Now we will send the second wave of the slightly higher waveleneght immediatelly after the first one. In the environment with normal dispersion (like the foam), such wave should move by slightly higher speed and to approach the first wave packet. But because the first wave packet is making the foam more dense temporarily, it will trap the second wave in it - so that the second wave will never anticipate the first one.
Now you can imagine the black hole as single giant blob of vacuum foam, which is condensing by its density. This will result in the fast expansion of the internal space, because the energy will move more and more slowly. From inner observer perspective, the surface of black hole is leaping by the same speed, like the photon wave in the above experiment. And as such it makes an uncrossable barier for the other waves, because it's making the vacuum more dense from our private perspective as well.
I admit, th balck hole analogy is somewhat artificial, because it renders the black hole surface as a very dynamic thing, approaching to us by the same way, like the leaping photon wave. The simple foam model by AWT is sufficient enough for the understanding of the whole process. But in connection with the universe expansion such analogy is working too, and I've no problem with it. You can choose whatever model, if you like it.

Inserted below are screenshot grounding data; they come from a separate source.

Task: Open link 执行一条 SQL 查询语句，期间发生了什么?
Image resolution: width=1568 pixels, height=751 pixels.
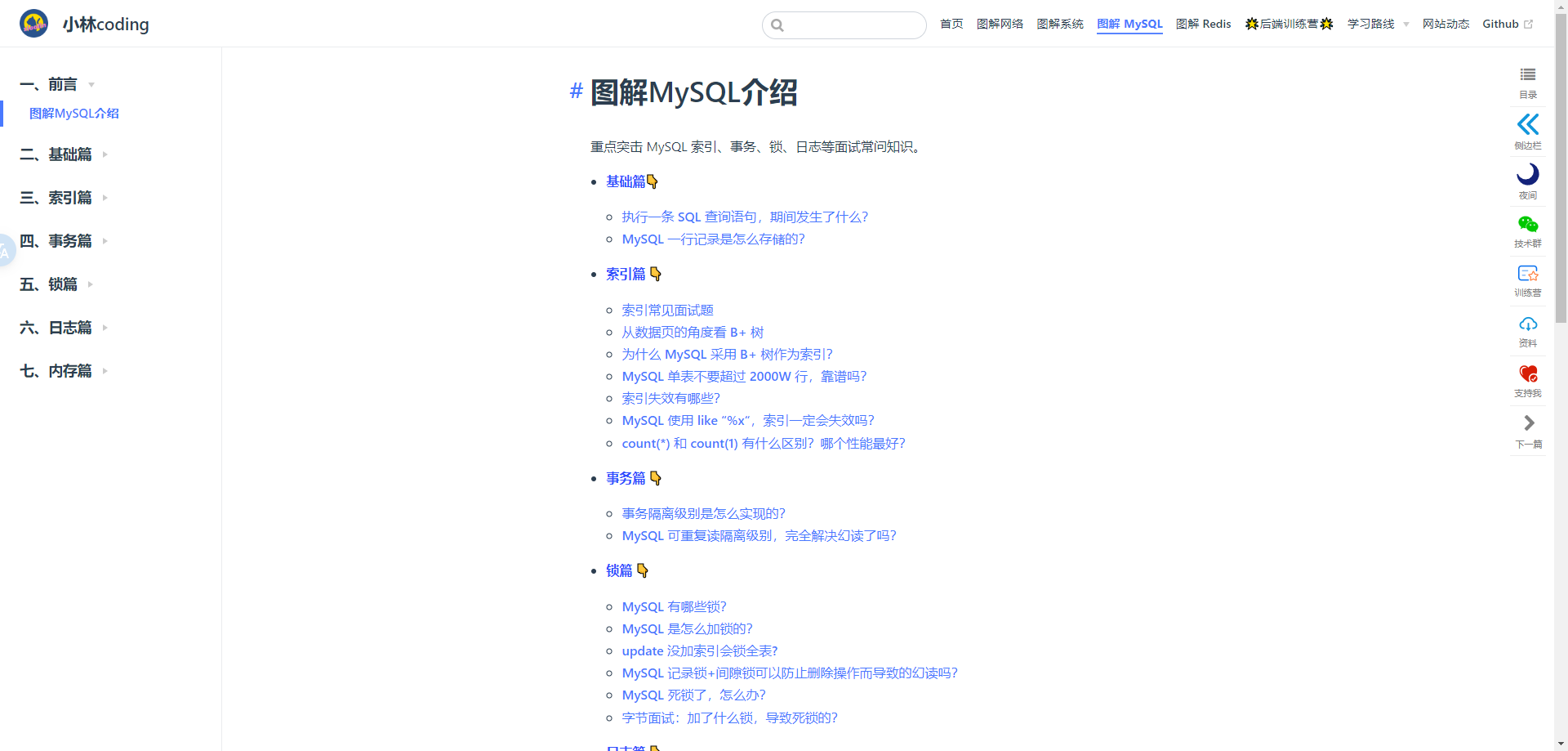Action: [x=744, y=217]
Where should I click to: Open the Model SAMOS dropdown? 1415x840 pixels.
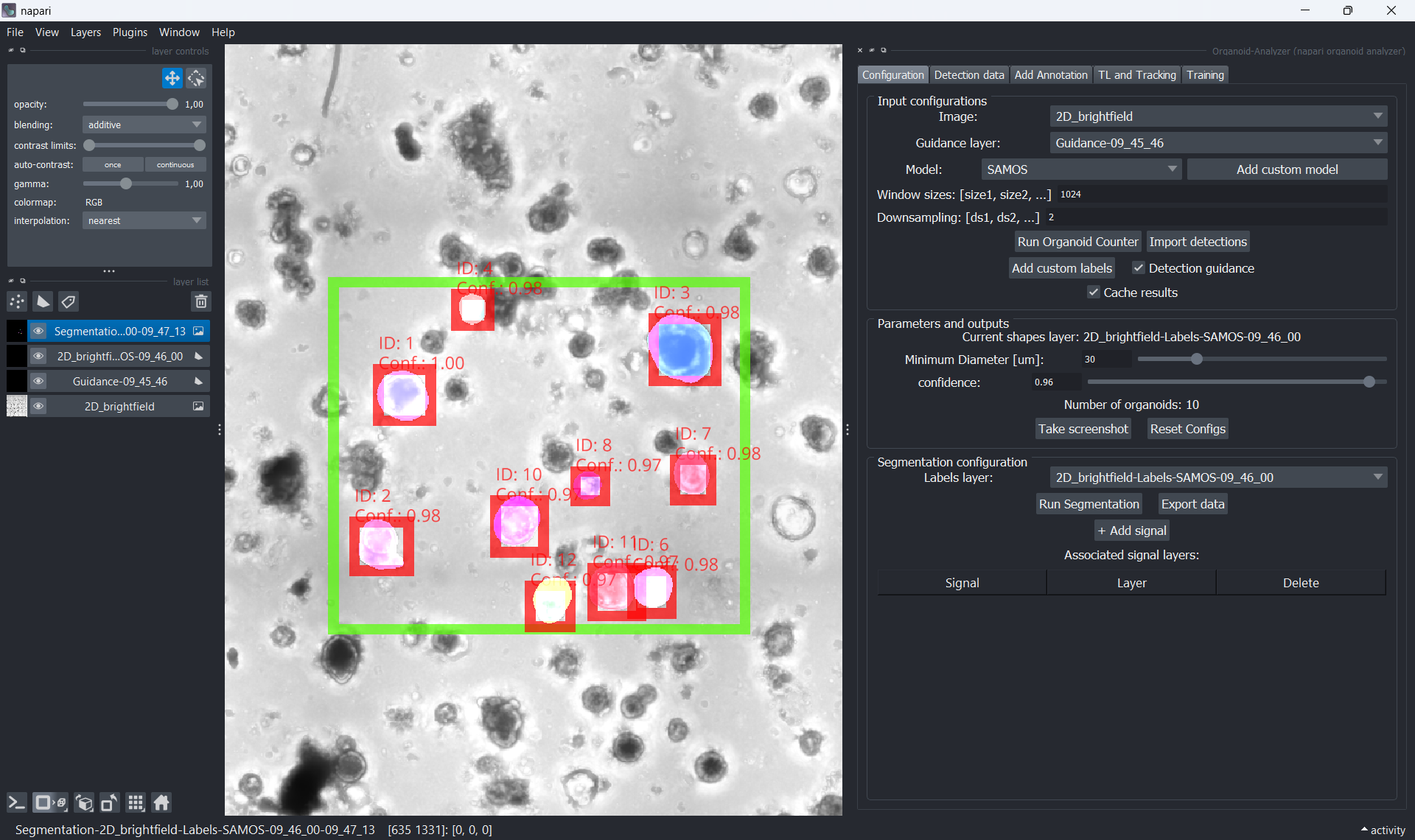coord(1080,169)
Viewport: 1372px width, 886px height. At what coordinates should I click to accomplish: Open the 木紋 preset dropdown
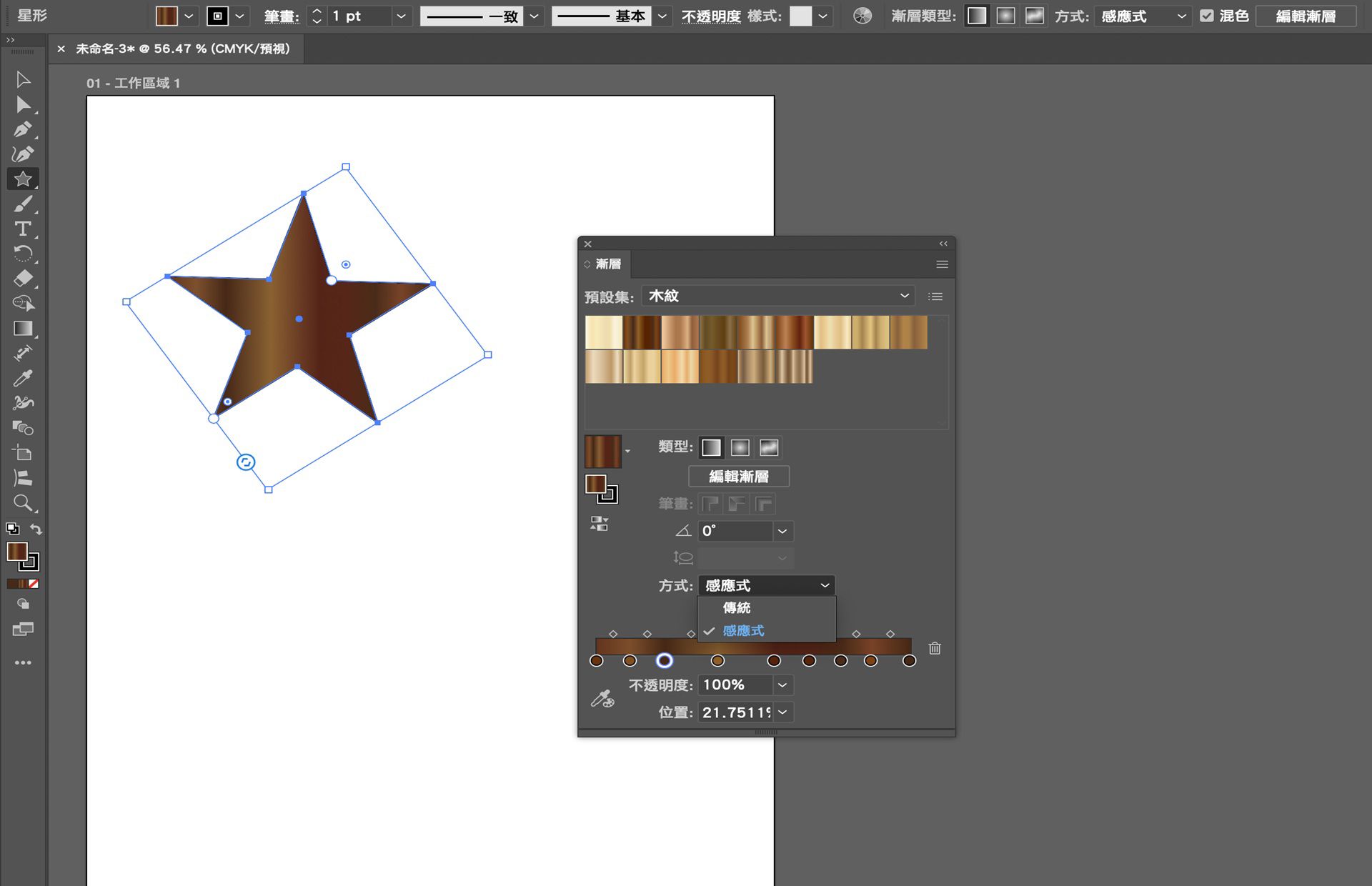tap(778, 295)
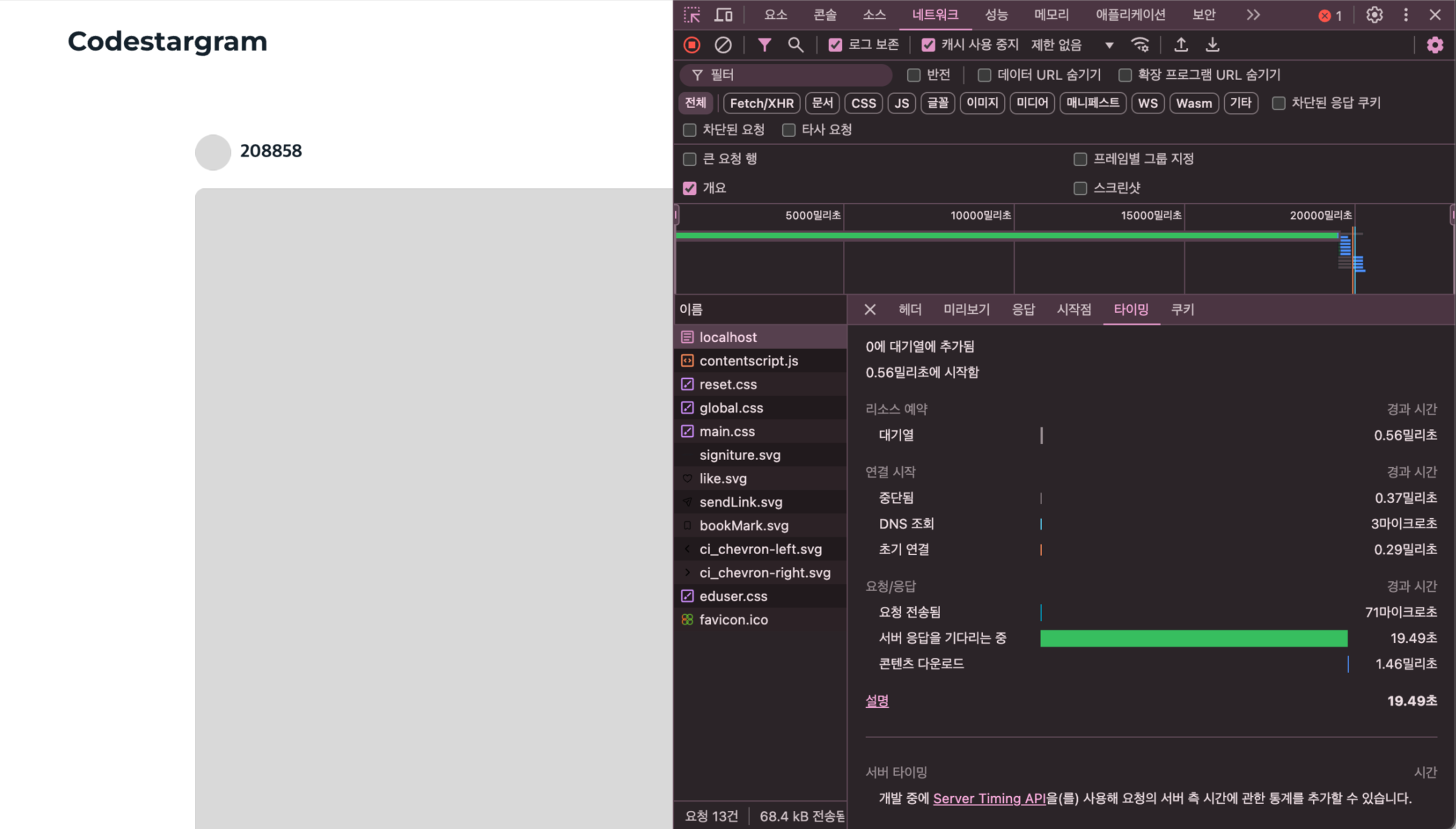This screenshot has height=829, width=1456.
Task: Stop recording network log
Action: tap(692, 45)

In fact, the more less or more classical analogies you're able to apply for the black hole event horizon explanation, the better for you. By AWT the theories are behaving like foam for our consciousness, too - so you can achieve better understanding, when you use more independent ways for explanation.
But that is not to say this research is without merit, it could be quite useful in the realm of fiber optics communication systems. Understanding why the leading and trailing barriers are created may help further systems like optical computers.